- Date: 25–31 March
- Edition: 4th
- Surface: Clay
- Location: São Leopoldo, Brazil

Champions

Singles
- Daniel Vallejo

Doubles
- Marcelo Demoliner / Orlando Luz
- ← 2022 · São Léo Open · 2026 →

= 2024 São Léo Open =

The 2024 São Léo Open was a professional tennis tournament played on clay courts. It was the fourth edition of the tournament which was part of the 2024 ATP Challenger Tour. It took place in São Leopoldo, Brazil between 25 and 31 March 2024.

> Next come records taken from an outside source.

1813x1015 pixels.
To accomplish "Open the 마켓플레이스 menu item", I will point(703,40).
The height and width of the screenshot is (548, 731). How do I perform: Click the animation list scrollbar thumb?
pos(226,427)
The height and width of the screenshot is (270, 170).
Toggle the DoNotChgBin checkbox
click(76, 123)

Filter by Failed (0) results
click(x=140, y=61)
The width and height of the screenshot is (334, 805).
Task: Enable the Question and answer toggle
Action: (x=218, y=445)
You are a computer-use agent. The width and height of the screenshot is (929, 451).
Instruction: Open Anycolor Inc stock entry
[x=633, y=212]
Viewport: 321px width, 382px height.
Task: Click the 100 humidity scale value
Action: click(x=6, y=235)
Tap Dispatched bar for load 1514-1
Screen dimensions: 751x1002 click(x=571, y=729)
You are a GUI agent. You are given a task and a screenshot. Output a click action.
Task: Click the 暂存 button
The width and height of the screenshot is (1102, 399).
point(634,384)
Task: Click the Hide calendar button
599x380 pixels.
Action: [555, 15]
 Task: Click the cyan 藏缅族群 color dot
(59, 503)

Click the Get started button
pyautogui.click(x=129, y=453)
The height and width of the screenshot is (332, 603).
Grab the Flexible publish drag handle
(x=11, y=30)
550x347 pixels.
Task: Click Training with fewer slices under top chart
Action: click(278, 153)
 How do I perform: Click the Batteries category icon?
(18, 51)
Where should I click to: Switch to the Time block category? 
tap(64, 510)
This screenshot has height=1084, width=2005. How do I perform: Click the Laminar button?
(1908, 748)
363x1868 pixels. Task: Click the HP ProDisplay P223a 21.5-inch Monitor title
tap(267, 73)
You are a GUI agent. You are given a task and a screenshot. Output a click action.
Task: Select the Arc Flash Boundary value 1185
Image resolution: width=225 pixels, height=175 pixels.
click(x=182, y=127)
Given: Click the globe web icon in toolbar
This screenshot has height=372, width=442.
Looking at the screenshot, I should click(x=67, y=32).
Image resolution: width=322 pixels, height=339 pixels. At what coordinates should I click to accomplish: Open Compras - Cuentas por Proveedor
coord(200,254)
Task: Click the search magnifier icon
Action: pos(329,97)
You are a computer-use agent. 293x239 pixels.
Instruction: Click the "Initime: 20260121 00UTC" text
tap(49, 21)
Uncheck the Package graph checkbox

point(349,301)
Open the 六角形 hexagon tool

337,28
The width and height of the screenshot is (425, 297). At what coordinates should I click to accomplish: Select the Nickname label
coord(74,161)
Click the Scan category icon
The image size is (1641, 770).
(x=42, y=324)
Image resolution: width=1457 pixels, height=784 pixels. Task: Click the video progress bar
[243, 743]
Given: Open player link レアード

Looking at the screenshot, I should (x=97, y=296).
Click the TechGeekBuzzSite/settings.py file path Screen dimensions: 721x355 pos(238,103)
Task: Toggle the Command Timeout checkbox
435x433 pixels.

==Singles main-draw entrants==
===Seeds===

| Country | Player | Rank^{1} | Seed |
|---|---|---|---|
| PER | Juan Pablo Varillas | 95 | 1 |
| BRA | Thiago Monteiro | 110 | 2 |
| ARG | Camilo Ugo Carabelli | 112 | 3 |
| BRA | Felipe Meligeni Alves | 134 | 4 |
| ARG | Román Andrés Burruchaga | 161 | 5 |
| ARG | Genaro Alberto Olivieri | 185 | 6 |
| FRA | Geoffrey Blancaneaux | 220 | 7 |
| POR | Gonçalo Oliveira | 224 | 8 |
| BRA | Gustavo Heide | 225 | 9 |

- ^{1} Rankings are as of 18 March 2024.

===Other entrants===
The following players received wildcards into the singles main draw:
- BRA Mateus Alves
- BRA Daniel Dutra da Silva
- PAR Daniel Vallejo

The following players received entry into the singles main draw as alternates:
- Bogdan Bobrov
- BRA Orlando Luz
- ESP Carlos Sánchez Jover

The following players received entry from the qualifying draw:
- ISR Daniel Cukierman
- ECU Emilio Gómez
- USA Bruno Kuzuhara
- ARG Lorenzo Joaquín Rodríguez
- ARG Juan Bautista Torres
- JPN Kaichi Uchida

The following player received entry as a lucky loser:
- ARG Gonzalo Villanueva

==Champions==
===Singles===

- PAR Daniel Vallejo def. FRA Enzo Couacaud 6–3, 6–2.

===Doubles===

- BRA Marcelo Demoliner / BRA Orlando Luz def. CAN Liam Draxl / ITA Alexander Weis 7–5, 3–6, [10–8].